Running a Zano Node with Docker

This is the official Zano full-node Docker image, built and published by the Zano team. If you want to run a Zano node in a container, this is the image to use.

Docker Hub: https://hub.docker.com/r/zanoproject/zano-full-node

The image runs zanod (the Zano daemon) as a mainnet full node and also ships simplewallet. Binaries are statically built.

Quick start

docker run --restart=always \
-v /var/data/zano-data:/home/zano/.Zano \
-p 0.0.0.0:11121:11121 \
-p 127.0.0.1:11211:11211 \
--name=zanod -dit zanoproject/zano-full-node

Before the first run, create the host data directory and make it writable by the container's non-root zano user (uid 1000):

sudo mkdir -p /var/data/zano-data
sudo chown -R 1000:1000 /var/data/zano-data

The blockchain lives in the mounted volume (/home/zano/.Zano), so it persists across restarts and image upgrades.

Ports

PortPurposeRecommended exposure
11121P2PKeep reachable from the Internet — inbound peers help your node stay well-connected.
11211RPCKeep private.

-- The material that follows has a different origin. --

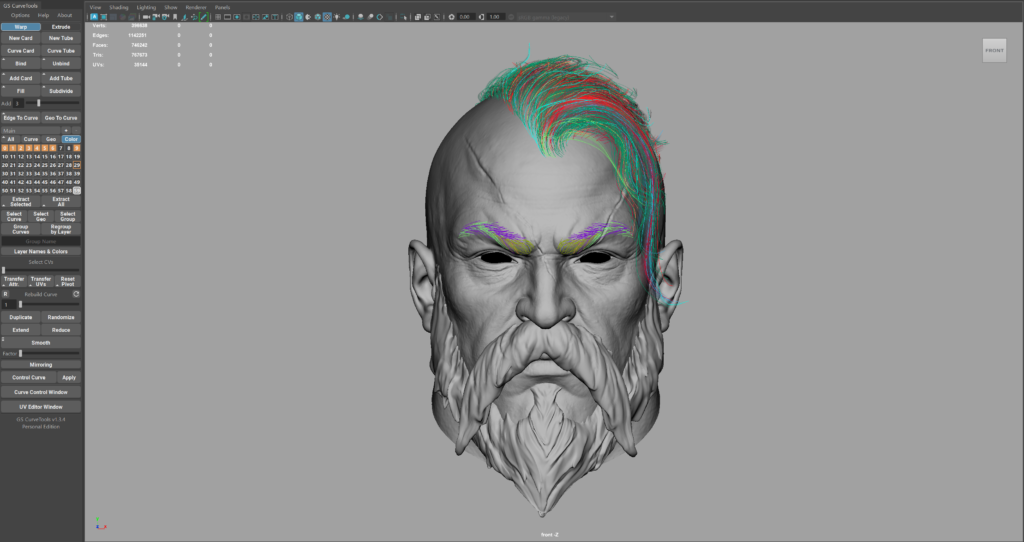Image resolution: width=1024 pixels, height=542 pixels.
Task: Enable wireframe cube shading icon
Action: click(x=287, y=17)
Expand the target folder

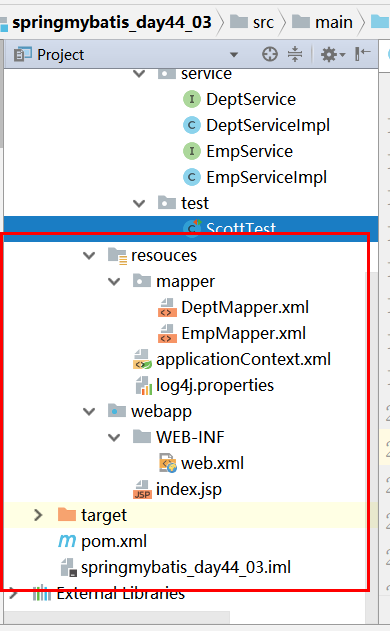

In the example above it is published only to 127.0.0.1 on the host.

Managing the container

  • Attach to the daemon console: docker attach zanod
  • Detach and leave it running: Ctrl+P, then Ctrl+Q
  • Stop: docker stop zanod

Securing the RPC port

Do not expose the RPC port (11211) to the Internet

The image starts the daemon with --rpc-bind-ip=0.0.0.0, so it listens on all interfaces inside the container. That is required for Docker port publishing to work — it does not make the RPC safe to expose. Protecting it is your responsibility. Choose one of:

  • Bind to loopback (as in the quick start): publish RPC only to the host with -p 127.0.0.1:11211:11211, then use it locally. Do not use -p 11211:11211 (which binds 0.0.0.0) or --network host unless you intend to expose it.
  • Firewall: block inbound traffic to port 11211 from the Internet at the host firewall or cloud security-group level.
  • Reverse proxy (if RPC must be reachable remotely): put nginx (or similar) in front of the endpoint and terminate TLS there, adding authentication and/or IP allow-listing. Never publish the raw RPC port directly.

Building your own image

The image is built from the Dockerfile in the main repo. You can build a specific branch or tag and override library versions via build args:

docker build \
--build-arg BRANCH=release \
-f utils/docker/zano-full-node/Dockerfile .

Available build args: BRANCH, CMAKE_VERSION_DOT / CMAKE_HASH, BOOST_VERSION / BOOST_VERSION_DOT / BOOST_HASH, and OPENSSL_VERSION_DOT / OPENSSL_HASH.